WHAT NEEDS TO BE DONE -> Keep only those lines of the records that include the string "computer".
--- TASK MATERIAL Enclosed Below ---
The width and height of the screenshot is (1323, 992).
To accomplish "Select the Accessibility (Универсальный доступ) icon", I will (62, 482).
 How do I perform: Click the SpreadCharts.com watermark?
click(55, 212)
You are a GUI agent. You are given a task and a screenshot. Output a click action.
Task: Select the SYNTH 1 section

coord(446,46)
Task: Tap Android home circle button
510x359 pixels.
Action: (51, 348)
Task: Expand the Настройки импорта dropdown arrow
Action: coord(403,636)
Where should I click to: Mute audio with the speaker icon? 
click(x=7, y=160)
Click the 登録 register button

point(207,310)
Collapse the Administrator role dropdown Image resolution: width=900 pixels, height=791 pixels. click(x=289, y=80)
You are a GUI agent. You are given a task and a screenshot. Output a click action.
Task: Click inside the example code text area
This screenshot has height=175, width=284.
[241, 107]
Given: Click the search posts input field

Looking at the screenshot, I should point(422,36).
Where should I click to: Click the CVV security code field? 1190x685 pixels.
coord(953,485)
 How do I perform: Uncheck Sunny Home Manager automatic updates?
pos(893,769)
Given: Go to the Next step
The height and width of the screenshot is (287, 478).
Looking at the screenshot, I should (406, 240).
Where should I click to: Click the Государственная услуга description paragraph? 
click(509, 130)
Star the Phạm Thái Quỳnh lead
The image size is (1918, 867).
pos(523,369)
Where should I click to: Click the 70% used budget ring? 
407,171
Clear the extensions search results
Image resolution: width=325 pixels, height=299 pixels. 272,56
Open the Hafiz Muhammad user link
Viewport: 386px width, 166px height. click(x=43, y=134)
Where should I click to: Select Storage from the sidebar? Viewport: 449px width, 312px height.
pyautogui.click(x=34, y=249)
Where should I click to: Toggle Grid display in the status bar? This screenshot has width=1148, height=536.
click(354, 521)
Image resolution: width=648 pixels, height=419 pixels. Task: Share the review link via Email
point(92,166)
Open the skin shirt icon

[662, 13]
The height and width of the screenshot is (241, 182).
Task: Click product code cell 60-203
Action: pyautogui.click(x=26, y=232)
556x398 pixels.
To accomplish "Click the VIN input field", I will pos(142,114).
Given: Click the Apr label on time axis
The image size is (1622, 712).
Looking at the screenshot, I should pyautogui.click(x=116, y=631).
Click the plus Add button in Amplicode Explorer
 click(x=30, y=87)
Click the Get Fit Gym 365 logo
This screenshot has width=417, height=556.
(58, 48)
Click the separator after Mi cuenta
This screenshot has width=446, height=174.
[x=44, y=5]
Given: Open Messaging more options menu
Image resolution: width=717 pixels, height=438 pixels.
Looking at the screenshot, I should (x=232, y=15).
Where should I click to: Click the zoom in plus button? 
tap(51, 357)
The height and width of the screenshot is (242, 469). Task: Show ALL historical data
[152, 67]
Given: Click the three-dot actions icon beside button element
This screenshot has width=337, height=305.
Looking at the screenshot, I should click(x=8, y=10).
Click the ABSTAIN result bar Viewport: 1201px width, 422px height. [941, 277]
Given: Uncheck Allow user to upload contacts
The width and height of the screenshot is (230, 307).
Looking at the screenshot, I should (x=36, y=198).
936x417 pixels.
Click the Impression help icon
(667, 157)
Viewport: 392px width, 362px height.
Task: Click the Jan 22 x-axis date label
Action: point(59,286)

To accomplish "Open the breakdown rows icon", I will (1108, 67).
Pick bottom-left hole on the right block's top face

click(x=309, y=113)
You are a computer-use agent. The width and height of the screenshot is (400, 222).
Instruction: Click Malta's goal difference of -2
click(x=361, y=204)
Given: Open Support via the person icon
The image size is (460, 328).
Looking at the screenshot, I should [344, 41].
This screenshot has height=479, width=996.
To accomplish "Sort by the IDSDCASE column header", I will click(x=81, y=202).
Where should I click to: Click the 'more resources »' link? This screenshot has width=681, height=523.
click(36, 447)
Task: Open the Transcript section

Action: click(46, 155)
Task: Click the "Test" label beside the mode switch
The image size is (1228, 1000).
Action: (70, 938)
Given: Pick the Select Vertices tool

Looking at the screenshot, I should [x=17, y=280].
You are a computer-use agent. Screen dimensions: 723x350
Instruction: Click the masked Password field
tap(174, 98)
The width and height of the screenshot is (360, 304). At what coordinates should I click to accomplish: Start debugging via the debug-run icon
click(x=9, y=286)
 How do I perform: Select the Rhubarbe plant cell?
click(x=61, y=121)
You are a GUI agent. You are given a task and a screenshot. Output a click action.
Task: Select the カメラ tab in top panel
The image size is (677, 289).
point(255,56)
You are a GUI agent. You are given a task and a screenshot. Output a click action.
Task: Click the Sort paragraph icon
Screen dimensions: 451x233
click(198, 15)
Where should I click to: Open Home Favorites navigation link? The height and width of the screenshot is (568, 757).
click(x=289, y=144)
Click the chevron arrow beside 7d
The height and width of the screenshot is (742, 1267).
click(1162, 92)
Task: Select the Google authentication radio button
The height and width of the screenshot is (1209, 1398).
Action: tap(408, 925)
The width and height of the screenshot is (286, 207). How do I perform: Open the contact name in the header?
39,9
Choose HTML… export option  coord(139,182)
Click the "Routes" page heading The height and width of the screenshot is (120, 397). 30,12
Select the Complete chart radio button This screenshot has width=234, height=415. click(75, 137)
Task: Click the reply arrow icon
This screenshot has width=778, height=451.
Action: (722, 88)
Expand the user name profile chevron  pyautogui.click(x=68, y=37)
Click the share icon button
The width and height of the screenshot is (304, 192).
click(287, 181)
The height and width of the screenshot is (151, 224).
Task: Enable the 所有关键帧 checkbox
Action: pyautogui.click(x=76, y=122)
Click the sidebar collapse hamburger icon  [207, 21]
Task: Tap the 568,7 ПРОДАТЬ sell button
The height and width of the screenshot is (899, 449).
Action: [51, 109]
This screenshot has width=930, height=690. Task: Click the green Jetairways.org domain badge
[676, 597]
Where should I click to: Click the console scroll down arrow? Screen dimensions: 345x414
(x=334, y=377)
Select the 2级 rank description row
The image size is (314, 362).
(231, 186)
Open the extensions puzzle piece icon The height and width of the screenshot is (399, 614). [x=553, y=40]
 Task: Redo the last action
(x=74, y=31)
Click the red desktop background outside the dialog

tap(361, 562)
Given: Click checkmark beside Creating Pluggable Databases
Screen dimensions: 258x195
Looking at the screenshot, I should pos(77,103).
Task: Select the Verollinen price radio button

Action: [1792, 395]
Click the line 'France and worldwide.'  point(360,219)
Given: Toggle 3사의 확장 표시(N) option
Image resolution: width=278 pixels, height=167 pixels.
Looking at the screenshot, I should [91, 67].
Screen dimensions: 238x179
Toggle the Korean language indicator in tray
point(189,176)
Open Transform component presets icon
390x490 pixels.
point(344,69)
--- End of Enclosed TASK MATERIAL ---
SOLUTION TO THE EXERCISE ->
You are a computer-use agent. The width and height of the screenshot is (400, 222).
You are a computer-use agent. Screen dimensions: 723x350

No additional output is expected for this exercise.